DATA LISTING>
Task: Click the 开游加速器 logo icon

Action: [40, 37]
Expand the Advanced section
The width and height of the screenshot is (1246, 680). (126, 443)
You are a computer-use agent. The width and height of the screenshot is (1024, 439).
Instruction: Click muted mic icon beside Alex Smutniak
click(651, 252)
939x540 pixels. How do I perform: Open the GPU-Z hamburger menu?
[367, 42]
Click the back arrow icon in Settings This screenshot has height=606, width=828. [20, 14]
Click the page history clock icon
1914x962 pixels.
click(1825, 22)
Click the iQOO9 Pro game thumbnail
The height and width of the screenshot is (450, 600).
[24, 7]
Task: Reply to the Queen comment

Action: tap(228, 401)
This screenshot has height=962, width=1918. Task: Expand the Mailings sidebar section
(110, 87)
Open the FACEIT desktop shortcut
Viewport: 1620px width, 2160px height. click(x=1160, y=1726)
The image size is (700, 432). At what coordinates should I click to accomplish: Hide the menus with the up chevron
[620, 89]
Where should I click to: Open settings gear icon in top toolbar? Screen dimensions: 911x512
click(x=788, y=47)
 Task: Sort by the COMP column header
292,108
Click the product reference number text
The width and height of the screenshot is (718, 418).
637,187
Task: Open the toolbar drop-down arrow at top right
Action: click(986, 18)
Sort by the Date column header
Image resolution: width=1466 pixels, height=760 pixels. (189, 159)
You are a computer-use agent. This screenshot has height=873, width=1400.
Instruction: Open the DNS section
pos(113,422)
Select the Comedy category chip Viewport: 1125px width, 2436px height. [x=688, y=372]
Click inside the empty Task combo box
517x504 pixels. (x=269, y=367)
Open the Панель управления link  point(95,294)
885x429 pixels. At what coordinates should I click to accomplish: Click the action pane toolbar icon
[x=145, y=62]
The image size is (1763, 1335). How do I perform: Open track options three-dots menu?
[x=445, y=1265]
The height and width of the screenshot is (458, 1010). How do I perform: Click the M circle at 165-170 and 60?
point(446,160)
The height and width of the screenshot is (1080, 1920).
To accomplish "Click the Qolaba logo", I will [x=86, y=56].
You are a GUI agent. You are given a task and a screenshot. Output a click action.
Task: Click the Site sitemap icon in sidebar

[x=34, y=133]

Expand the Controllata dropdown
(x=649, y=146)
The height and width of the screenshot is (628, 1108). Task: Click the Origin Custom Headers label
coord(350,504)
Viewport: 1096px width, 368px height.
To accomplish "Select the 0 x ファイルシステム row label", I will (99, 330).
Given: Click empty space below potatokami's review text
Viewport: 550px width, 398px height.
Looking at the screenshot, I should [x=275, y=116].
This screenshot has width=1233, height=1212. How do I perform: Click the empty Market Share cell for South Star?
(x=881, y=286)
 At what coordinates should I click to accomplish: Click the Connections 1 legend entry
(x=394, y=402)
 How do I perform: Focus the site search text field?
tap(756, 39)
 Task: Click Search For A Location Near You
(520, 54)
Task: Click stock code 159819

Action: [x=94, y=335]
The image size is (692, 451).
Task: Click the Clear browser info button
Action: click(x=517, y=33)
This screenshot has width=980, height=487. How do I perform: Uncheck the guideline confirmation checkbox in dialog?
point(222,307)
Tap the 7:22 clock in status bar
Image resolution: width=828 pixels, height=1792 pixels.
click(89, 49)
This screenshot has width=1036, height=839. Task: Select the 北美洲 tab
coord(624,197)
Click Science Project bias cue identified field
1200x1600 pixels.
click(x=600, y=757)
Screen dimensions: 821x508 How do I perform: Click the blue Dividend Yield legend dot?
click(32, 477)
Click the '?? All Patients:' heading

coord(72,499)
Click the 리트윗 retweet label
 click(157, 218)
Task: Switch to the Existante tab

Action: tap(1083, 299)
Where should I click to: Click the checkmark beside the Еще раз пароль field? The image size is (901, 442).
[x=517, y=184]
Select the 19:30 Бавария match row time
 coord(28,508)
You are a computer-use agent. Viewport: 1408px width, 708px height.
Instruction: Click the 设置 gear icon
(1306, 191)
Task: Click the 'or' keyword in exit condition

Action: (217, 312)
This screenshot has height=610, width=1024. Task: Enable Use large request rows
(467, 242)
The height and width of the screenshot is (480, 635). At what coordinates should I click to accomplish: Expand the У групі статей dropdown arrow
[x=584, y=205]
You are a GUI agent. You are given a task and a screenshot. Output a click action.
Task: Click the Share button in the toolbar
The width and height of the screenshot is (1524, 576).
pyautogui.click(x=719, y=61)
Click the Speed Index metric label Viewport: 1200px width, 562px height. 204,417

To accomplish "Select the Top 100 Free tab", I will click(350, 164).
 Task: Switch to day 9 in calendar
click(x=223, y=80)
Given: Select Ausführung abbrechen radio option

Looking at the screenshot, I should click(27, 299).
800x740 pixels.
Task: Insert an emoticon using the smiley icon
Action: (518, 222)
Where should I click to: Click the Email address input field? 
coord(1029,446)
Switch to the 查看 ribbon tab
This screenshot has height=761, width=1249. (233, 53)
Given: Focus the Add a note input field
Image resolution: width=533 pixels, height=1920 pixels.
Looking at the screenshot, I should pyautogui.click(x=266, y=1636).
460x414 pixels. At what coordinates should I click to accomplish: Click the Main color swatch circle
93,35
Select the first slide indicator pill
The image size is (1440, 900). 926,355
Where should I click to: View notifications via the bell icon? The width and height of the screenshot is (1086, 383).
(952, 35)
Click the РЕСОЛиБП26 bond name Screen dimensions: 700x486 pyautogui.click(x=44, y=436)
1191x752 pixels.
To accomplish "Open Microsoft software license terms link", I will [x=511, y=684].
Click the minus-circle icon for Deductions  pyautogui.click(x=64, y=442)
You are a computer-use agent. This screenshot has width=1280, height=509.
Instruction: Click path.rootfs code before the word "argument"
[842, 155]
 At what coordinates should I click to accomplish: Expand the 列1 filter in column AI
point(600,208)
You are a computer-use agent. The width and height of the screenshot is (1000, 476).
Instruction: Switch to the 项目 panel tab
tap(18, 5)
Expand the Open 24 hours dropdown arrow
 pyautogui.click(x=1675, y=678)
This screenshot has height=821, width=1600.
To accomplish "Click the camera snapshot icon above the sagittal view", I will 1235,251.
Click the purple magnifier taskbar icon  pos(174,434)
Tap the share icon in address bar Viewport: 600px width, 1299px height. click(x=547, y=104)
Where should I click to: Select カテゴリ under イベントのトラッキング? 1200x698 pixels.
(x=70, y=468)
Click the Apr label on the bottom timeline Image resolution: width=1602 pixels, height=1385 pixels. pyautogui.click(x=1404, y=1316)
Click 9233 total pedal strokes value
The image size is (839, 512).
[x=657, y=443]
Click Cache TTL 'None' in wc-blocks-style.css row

WHAT YOU ARE ASKED TO DO> Every line of the material should come back unchanged.

RESULT OF THE EXERCISE>
Task: Click the 开游加速器 logo icon

Action: [40, 37]
Expand the Advanced section
The width and height of the screenshot is (1246, 680). (126, 443)
You are a computer-use agent. The width and height of the screenshot is (1024, 439).
Instruction: Click muted mic icon beside Alex Smutniak
click(651, 252)
939x540 pixels. How do I perform: Open the GPU-Z hamburger menu?
[367, 42]
Click the back arrow icon in Settings This screenshot has height=606, width=828. [20, 14]
Click the page history clock icon
1914x962 pixels.
click(1825, 22)
Click the iQOO9 Pro game thumbnail
The height and width of the screenshot is (450, 600).
[24, 7]
Task: Reply to the Queen comment

Action: tap(228, 401)
This screenshot has height=962, width=1918. Task: Expand the Mailings sidebar section
(110, 87)
Open the FACEIT desktop shortcut
Viewport: 1620px width, 2160px height. click(x=1160, y=1726)
The image size is (700, 432). At what coordinates should I click to accomplish: Hide the menus with the up chevron
[620, 89]
Where should I click to: Open settings gear icon in top toolbar? Screen dimensions: 911x512
click(x=788, y=47)
 Task: Sort by the COMP column header
292,108
Click the product reference number text
The width and height of the screenshot is (718, 418).
637,187
Task: Open the toolbar drop-down arrow at top right
Action: click(986, 18)
Sort by the Date column header
Image resolution: width=1466 pixels, height=760 pixels. (189, 159)
You are a computer-use agent. This screenshot has height=873, width=1400.
Instruction: Open the DNS section
pos(113,422)
Select the Comedy category chip Viewport: 1125px width, 2436px height. [x=688, y=372]
Click inside the empty Task combo box
517x504 pixels. (x=269, y=367)
Open the Панель управления link  point(95,294)
885x429 pixels. At what coordinates should I click to accomplish: Click the action pane toolbar icon
[x=145, y=62]
The image size is (1763, 1335). How do I perform: Open track options three-dots menu?
[x=445, y=1265]
The height and width of the screenshot is (458, 1010). How do I perform: Click the M circle at 165-170 and 60?
point(446,160)
The height and width of the screenshot is (1080, 1920).
To accomplish "Click the Qolaba logo", I will [x=86, y=56].
You are a GUI agent. You are given a task and a screenshot. Output a click action.
Task: Click the Site sitemap icon in sidebar

[x=34, y=133]

Expand the Controllata dropdown
(x=649, y=146)
The height and width of the screenshot is (628, 1108). Task: Click the Origin Custom Headers label
coord(350,504)
Viewport: 1096px width, 368px height.
To accomplish "Select the 0 x ファイルシステム row label", I will (99, 330).
Given: Click empty space below potatokami's review text
Viewport: 550px width, 398px height.
Looking at the screenshot, I should [x=275, y=116].
This screenshot has width=1233, height=1212. How do I perform: Click the empty Market Share cell for South Star?
(x=881, y=286)
 At what coordinates should I click to accomplish: Click the Connections 1 legend entry
(x=394, y=402)
 How do I perform: Focus the site search text field?
tap(756, 39)
 Task: Click Search For A Location Near You
(520, 54)
Task: Click stock code 159819

Action: [x=94, y=335]
The image size is (692, 451).
Task: Click the Clear browser info button
Action: click(x=517, y=33)
This screenshot has width=980, height=487. How do I perform: Uncheck the guideline confirmation checkbox in dialog?
point(222,307)
Tap the 7:22 clock in status bar
Image resolution: width=828 pixels, height=1792 pixels.
click(89, 49)
This screenshot has width=1036, height=839. Task: Select the 北美洲 tab
coord(624,197)
Click Science Project bias cue identified field
1200x1600 pixels.
click(x=600, y=757)
Screen dimensions: 821x508 How do I perform: Click the blue Dividend Yield legend dot?
click(32, 477)
Click the '?? All Patients:' heading

coord(72,499)
Click the 리트윗 retweet label
 click(157, 218)
Task: Switch to the Existante tab

Action: tap(1083, 299)
Where should I click to: Click the checkmark beside the Еще раз пароль field? The image size is (901, 442).
[x=517, y=184]
Select the 19:30 Бавария match row time
 coord(28,508)
You are a computer-use agent. Viewport: 1408px width, 708px height.
Instruction: Click the 设置 gear icon
(1306, 191)
Task: Click the 'or' keyword in exit condition

Action: (217, 312)
This screenshot has height=610, width=1024. Task: Enable Use large request rows
(467, 242)
The height and width of the screenshot is (480, 635). At what coordinates should I click to accomplish: Expand the У групі статей dropdown arrow
[x=584, y=205]
You are a GUI agent. You are given a task and a screenshot. Output a click action.
Task: Click the Share button in the toolbar
The width and height of the screenshot is (1524, 576).
pyautogui.click(x=719, y=61)
Click the Speed Index metric label Viewport: 1200px width, 562px height. 204,417

To accomplish "Select the Top 100 Free tab", I will click(350, 164).
 Task: Switch to day 9 in calendar
click(x=223, y=80)
Given: Select Ausführung abbrechen radio option

Looking at the screenshot, I should click(27, 299).
800x740 pixels.
Task: Insert an emoticon using the smiley icon
Action: (518, 222)
Where should I click to: Click the Email address input field? 
coord(1029,446)
Switch to the 查看 ribbon tab
This screenshot has height=761, width=1249. (233, 53)
Given: Focus the Add a note input field
Image resolution: width=533 pixels, height=1920 pixels.
Looking at the screenshot, I should pyautogui.click(x=266, y=1636).
460x414 pixels. At what coordinates should I click to accomplish: Click the Main color swatch circle
93,35
Select the first slide indicator pill
The image size is (1440, 900). 926,355
Where should I click to: View notifications via the bell icon? The width and height of the screenshot is (1086, 383).
(952, 35)
Click the РЕСОЛиБП26 bond name Screen dimensions: 700x486 pyautogui.click(x=44, y=436)
1191x752 pixels.
To accomplish "Open Microsoft software license terms link", I will [x=511, y=684].
Click the minus-circle icon for Deductions  pyautogui.click(x=64, y=442)
You are a computer-use agent. This screenshot has width=1280, height=509.
Instruction: Click path.rootfs code before the word "argument"
[842, 155]
 At what coordinates should I click to accomplish: Expand the 列1 filter in column AI
point(600,208)
You are a computer-use agent. The width and height of the screenshot is (1000, 476).
Instruction: Switch to the 项目 panel tab
tap(18, 5)
Expand the Open 24 hours dropdown arrow
 pyautogui.click(x=1675, y=678)
This screenshot has height=821, width=1600.
To accomplish "Click the camera snapshot icon above the sagittal view", I will 1235,251.
Click the purple magnifier taskbar icon  pos(174,434)
Tap the share icon in address bar Viewport: 600px width, 1299px height. click(x=547, y=104)
Where should I click to: Select カテゴリ under イベントのトラッキング? 1200x698 pixels.
(x=70, y=468)
Click the Apr label on the bottom timeline Image resolution: width=1602 pixels, height=1385 pixels. pyautogui.click(x=1404, y=1316)
Click 9233 total pedal strokes value
The image size is (839, 512).
[x=657, y=443]
Click Cache TTL 'None' in wc-blocks-style.css row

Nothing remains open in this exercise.